Realitas sikap apatis anak muda ini tidak bisa dibantah. Bahkan fenomenanya bak pusaran angin yang mencapai kecepatan 120 km/jam atau angin topan.

Bayangkan, hasil survei lembaga Indikator Politik Indonesia yang dirilis Minggu (21/3/2021), ada 64,7 persen anak muda menilai bahwa partai politik atau politisi di Indonesia tidak terlalu baik atau tidak baik sama sekali dalam mewakili aspirasi masyarakat.

Stereotip tentang politik terlanjur tertanam dalam benak. Politik disebut sebagai kotor, kejam, dan penuh tipu daya.

Vlogger politik Cania Citta Irlanie mengungkapkan alasan masih banyak anak muda yang tidak suka bicara apalagi terlibat aktivitas politik.

Ada anak muda yang memilih menjauh dari politik karena mereka merasa politik itu tidak jelas.

Salah satu contoh ketidakjelasan dalam politik, menurut Cania Citta Irlanie, adalah perdebatan yang sering terjadi saat membicarakan pemilu. Banyak anak muda yang sebenarnya tidak suka dengan perdebatan yang tidak jelas dan tidak ada isinya (Tempo.co).
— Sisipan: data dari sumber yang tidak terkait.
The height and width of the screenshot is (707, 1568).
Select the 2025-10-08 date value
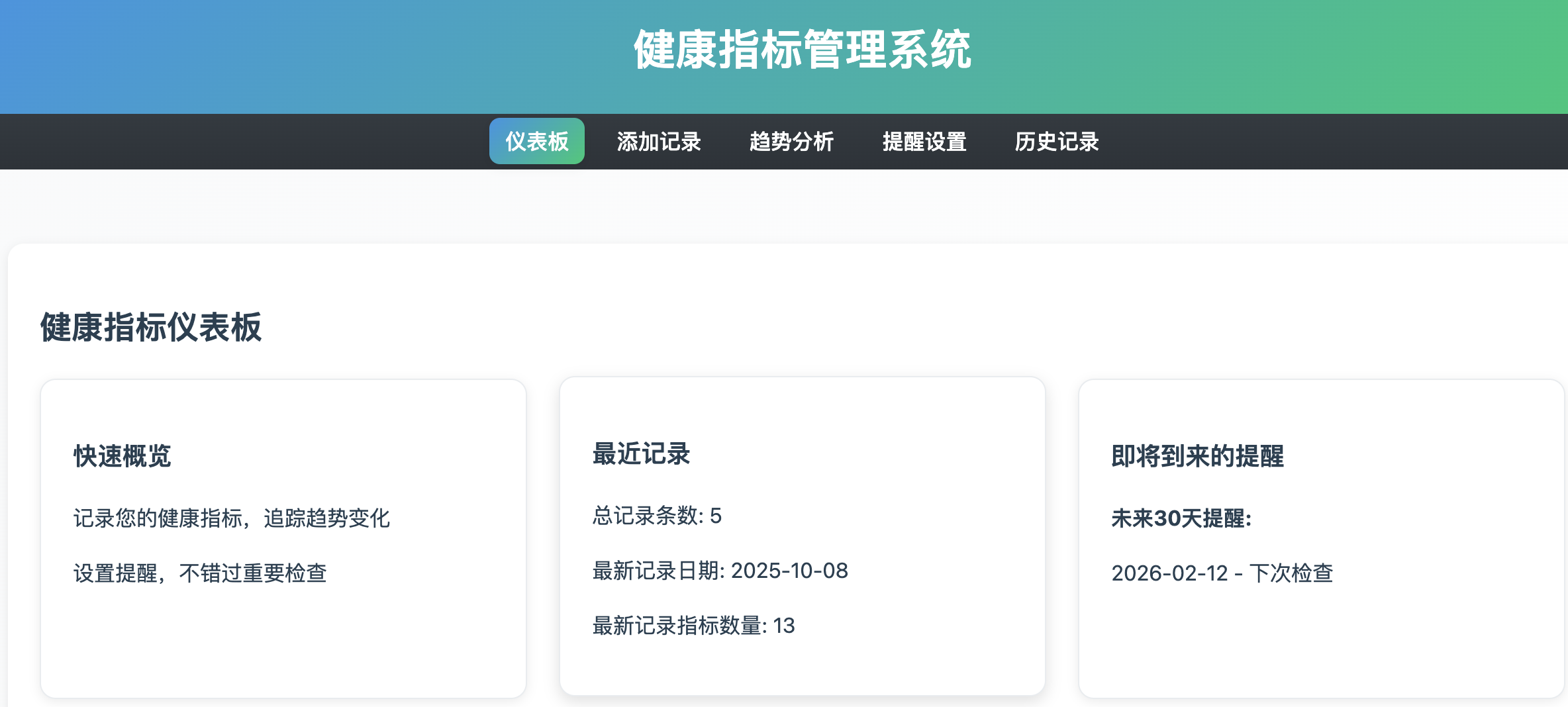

Padahal saat ini kita memasuki era keterbukaan informasi. Sayangnya, hal itu tidak berbanding lurus dengan antusiasme orang untuk sekadar nimbrung dalam diskusi politik.
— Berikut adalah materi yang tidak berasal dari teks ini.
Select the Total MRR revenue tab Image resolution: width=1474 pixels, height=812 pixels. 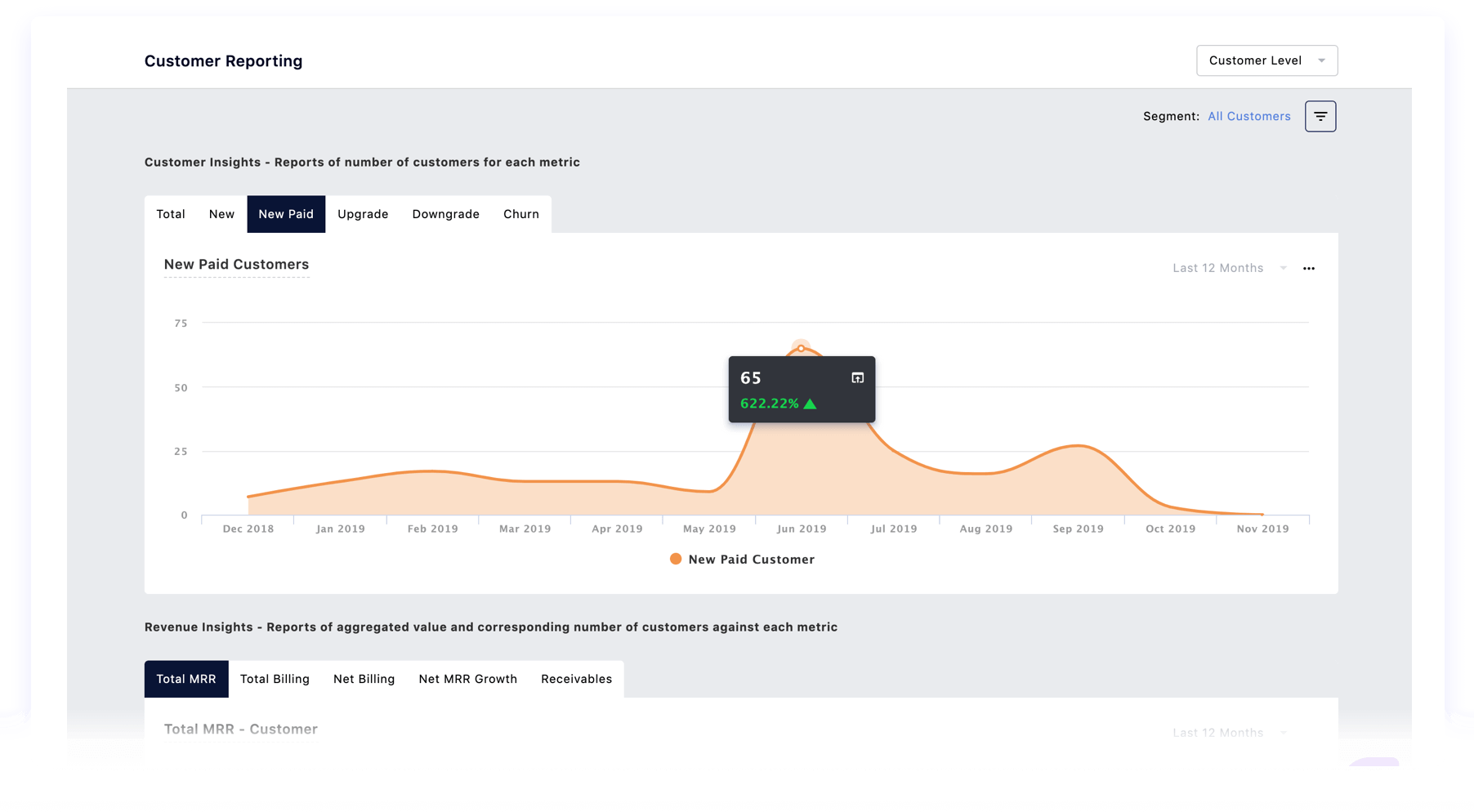[186, 679]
Parahnya, kalangan terpelajar seperti mahasiswa sekalipun kadang tidak paham dengan perpolitikan di Indonesia.

Saat menghadapi pesta pemilu saja, misalnya banyak anak muda yang memutuskan untuk golput alias tidak memilih. Jika membaca hasil survei dari Lembaga Jeune & Raccord Communication memang sangat miris.

Meski dirilis tahun 2019 lalu dan tentu cukup lama, namun setidaknya hasil survei ini menjadi kisah miris bagaimana sikap apatisme anak muda untuk ikut terlibat dalam pemilu menjadi masalah serius bangsa Indonesia.

Bayangkan, hasil survei Lembaga Jeune & Raccord Communication menunjukkan kelompok milenial yang tak menggunakan hak pilih alias golongan putih (golput) pada pemilu 2019 diprediksi mencapai angka di atas 40 persen.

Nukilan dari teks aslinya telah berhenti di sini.